═══ Dataset records ═══

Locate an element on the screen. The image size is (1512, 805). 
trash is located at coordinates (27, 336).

═══
═══ Dataset records ═══

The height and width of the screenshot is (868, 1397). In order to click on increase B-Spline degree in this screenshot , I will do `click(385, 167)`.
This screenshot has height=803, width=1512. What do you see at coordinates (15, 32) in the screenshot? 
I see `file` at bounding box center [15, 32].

═══

Exercise objective: Please give the lines from the one containing "This screenshot has" through the one containing "center [15, 32]." again, with "coordinates" renamed to "position" and nothing else changed.

Exercise answer:
This screenshot has height=803, width=1512. What do you see at position (15, 32) in the screenshot? 
I see `file` at bounding box center [15, 32].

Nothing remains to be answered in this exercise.